Tibiezas

No andamos hacia su casa en línea recta, más bien nos balanceamos y fingimos que es el alcohol el que nos tuerce. Es tarde y ya no puedo coger el metro. Me ha dicho que me quede en su casa, que duerma en el sofá́, en el suelo o dónde quiera, así́ que abre el portal y me meto por debajo de su brazo. En el ascensor el espacio se reduce, me quedo cerca de los números y Luis decide no avanzar hacia el espejo. Nos reímos de los borrachos que estaban los demás, de la incapacidad de sus compañeros de piso de aguantar más de tres cubatas sin la deriva melancólica y al llegar al felpudo, coloca su mano en mi boca para pedirme que me calle, porque nostálgicos o no ya deben de estar durmiendo. Bebo un vaso de agua en la cocina y Luis me lanza la camiseta que tiene que servirme de pijama. Camino por el pasillo y se me ocurre que no, que no puedo dormir en el sofá́ porque no hay manera de tapar el sol con ese ventanal gigante. Luis me para porque estoy haciendo ruido y entre susurros le digo que ya sabe que el sol me da migrañas y, como tantas otras noches, me responde con seriedad que en su cuarto bajamos la persiana. 
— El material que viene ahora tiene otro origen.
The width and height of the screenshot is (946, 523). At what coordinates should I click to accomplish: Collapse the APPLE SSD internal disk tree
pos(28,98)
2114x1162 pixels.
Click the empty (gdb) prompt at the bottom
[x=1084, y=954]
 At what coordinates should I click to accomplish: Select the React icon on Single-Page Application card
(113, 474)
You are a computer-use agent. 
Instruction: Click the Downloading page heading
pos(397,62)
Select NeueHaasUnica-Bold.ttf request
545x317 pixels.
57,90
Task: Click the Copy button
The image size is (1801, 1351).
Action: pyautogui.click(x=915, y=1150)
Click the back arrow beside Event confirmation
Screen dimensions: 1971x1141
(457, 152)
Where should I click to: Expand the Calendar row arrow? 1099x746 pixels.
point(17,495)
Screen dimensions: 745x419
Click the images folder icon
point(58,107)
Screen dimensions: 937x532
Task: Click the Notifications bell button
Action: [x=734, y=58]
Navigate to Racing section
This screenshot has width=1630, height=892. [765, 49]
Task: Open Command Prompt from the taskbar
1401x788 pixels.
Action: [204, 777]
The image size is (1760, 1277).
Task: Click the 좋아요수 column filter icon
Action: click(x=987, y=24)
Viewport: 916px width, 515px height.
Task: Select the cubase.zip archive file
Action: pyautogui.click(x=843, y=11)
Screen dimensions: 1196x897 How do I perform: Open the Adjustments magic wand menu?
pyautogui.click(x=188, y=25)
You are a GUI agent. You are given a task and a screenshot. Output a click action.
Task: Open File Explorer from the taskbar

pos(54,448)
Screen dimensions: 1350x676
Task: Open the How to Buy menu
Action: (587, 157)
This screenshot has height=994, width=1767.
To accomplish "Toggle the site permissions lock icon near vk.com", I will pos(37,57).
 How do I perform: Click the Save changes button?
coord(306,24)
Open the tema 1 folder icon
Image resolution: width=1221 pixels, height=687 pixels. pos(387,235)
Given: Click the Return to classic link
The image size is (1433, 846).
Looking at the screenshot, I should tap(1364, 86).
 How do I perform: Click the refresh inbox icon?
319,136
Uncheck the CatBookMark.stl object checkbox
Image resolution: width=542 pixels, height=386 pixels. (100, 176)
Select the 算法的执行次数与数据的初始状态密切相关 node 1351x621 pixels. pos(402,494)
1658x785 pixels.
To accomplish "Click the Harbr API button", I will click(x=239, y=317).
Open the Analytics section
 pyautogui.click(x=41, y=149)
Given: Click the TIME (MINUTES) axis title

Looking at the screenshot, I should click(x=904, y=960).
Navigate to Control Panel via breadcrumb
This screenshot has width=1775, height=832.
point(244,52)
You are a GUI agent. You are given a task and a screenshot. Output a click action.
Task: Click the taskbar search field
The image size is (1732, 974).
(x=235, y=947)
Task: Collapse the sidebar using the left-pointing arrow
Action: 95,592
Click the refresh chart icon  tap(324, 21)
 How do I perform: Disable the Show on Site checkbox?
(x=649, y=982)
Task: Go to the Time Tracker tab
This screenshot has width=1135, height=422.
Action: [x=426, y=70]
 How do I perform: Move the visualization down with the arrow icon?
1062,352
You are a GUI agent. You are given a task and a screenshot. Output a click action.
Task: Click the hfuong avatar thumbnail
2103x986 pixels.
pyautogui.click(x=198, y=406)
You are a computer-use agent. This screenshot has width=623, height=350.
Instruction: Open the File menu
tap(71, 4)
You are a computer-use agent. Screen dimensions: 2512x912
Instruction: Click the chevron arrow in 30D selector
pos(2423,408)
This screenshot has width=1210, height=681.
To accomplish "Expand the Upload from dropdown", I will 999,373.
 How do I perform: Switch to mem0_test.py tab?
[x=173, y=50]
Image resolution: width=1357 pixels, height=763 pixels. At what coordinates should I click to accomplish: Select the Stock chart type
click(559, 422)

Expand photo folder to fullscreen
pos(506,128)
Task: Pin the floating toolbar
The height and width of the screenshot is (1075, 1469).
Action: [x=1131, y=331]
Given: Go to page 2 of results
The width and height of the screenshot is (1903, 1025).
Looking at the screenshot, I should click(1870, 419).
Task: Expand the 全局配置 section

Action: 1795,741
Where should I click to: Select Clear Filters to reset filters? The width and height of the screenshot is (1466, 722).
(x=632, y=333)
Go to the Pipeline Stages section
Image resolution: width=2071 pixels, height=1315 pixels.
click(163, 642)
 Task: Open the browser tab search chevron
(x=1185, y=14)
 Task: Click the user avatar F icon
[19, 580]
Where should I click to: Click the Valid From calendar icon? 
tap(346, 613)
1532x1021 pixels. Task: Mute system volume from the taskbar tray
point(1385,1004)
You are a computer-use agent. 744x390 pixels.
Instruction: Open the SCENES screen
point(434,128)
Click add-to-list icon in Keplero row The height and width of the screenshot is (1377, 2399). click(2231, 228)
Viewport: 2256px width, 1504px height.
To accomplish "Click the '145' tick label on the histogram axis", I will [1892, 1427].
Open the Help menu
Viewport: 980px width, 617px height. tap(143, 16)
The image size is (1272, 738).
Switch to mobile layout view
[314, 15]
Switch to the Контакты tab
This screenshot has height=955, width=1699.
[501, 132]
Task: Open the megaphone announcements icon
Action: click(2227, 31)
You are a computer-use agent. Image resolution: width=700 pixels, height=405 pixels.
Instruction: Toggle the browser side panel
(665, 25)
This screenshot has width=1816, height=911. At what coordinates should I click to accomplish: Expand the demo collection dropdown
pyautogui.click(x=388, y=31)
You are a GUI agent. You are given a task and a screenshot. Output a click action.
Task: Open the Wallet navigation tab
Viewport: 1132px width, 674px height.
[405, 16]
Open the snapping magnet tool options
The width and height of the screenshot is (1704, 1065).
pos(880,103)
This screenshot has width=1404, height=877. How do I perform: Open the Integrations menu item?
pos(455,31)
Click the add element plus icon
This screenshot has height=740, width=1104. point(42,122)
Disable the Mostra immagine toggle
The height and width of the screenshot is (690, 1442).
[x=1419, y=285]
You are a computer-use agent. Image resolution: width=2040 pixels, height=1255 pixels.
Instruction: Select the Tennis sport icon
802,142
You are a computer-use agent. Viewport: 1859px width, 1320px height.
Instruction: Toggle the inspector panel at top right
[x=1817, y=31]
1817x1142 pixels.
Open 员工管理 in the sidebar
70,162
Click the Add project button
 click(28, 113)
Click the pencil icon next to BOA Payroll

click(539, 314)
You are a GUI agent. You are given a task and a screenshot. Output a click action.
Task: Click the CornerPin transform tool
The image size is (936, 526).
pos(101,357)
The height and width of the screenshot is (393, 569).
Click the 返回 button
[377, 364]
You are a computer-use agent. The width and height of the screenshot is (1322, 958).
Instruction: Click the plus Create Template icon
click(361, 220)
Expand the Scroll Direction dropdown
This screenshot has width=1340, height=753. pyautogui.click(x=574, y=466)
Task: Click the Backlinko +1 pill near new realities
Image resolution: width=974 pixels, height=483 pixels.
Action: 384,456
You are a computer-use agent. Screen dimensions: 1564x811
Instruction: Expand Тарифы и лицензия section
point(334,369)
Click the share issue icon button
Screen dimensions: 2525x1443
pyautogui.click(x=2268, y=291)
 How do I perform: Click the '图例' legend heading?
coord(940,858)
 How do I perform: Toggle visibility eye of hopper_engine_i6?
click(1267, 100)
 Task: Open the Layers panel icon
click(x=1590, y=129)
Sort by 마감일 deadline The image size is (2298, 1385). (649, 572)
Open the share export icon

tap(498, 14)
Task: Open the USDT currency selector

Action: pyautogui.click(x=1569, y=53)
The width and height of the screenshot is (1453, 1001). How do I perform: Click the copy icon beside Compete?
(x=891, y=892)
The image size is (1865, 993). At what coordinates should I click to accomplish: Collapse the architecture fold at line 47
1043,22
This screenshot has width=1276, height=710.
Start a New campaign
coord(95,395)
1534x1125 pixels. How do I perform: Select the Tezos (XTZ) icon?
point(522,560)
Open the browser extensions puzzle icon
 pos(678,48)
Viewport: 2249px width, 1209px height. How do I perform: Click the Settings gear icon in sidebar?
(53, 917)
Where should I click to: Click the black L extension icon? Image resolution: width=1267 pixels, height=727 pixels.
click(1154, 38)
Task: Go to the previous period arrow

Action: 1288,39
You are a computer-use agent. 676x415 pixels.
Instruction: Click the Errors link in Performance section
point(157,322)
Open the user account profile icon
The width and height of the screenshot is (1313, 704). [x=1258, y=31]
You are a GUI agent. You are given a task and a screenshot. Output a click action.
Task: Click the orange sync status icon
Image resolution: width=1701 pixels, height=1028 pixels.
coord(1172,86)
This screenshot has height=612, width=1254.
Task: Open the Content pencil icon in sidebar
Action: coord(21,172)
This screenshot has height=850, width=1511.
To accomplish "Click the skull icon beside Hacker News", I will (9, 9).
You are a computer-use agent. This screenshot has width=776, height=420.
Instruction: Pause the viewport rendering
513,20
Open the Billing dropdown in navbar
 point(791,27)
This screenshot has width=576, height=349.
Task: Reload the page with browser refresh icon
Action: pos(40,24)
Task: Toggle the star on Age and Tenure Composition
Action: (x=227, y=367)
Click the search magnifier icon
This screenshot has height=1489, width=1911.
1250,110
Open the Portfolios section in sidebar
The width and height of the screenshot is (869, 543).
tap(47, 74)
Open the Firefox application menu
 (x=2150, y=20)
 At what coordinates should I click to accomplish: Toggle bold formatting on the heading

En su cama seguimos siendo muy amigos, me siento con las rodillas cruzadas y se apoya sobre mí. Me inclino y se inclina conmigo. Nuestros cuerpos se acercan, pero ponemos de frontera palabras que no importan. Luis dice que está harto de la empresa, que su jefe no toma en serio sus ideas y al final siempre ha querido irse de vuelta a Gijón. Nos giramos el uno hacia el otro y desarrolla su mudanza avanzando por mi brazo. Una casita al lado del mar, una novia y una tabla de surf. No necesita nada más, dice, pero le recuerdo los desenlaces funestos de sus últimas relaciones y mi sospecha de que ninguna mujer de esta ciudad vaya a seguirlo hacia la costa. Se acerca porque cree que el sueño disminuye el tono de mi voz, y yo me acerco porque entre el sueño y el alcohol ya no me importa lo que dice. Conforme más nos acercamos, más rápido se nos acaban las palabras. Él murmura que quizás tengan razón los otros y que nuestro futuro sea juntos, y yo le respondo, aún más cerca y más bajito, que creo que seríamos infelices. Empiezo a recorrer su cara con mis dedos y nos miramos como si estuviéramos al borde de un abismo. El palmo que nos separa parece intransitable, pero le beso y nos besamos. Somos buenos amigos, repetimos como el pitido de una alarma al que ninguno hacemos caso. Nos quitamos la ropa sin esfuerzo y alternamos en nuestros gestos los roles de dos personas que se acaban de conocer y los de una pareja de toda la vida. Cuando estamos a punto de acabar, coloco mi cara en su hombro y nos quedamos encajados, sin la fuerza, ni las ganas, de alejarnos y vestirnos. Pero esta es una noche como otras y la felicidad nunca se queda, así que Luis se separa y nos dormimos en silencio. 

Con la ferocidad del día siguiente la luz se cuela por las rendijas de la persiana, se me clava entre las cejas y parece que me dice que no importa el agua que beba antes de acostarme, que todo eso es un mito, que es domingo y la noche no se alarga por mucho que me cubra con la sábana. Luis está pegado a la pared y tengo que estirar el brazo para tocarle y convencerle de que nos levantemos a comer algo. Los demás nos miran como si siguieran siendo las tres de la mañana y aún no se les hubiera ido ni una gota de alcohol del cuerpo. Se divierten con las preguntas de una sorpresa ensayada y miro a Luis para que nos coloquemos en la pose, para que les contemos que al final se nos hizo tarde y no podía coger el metro. Voy a empezar a bromear, a decir que vivo a seis kilómetros cuando todos saben que vivo a dos paradas y busco los ojos de Luis. Él está a mi lado y está lejos. No me mira y yo me callo.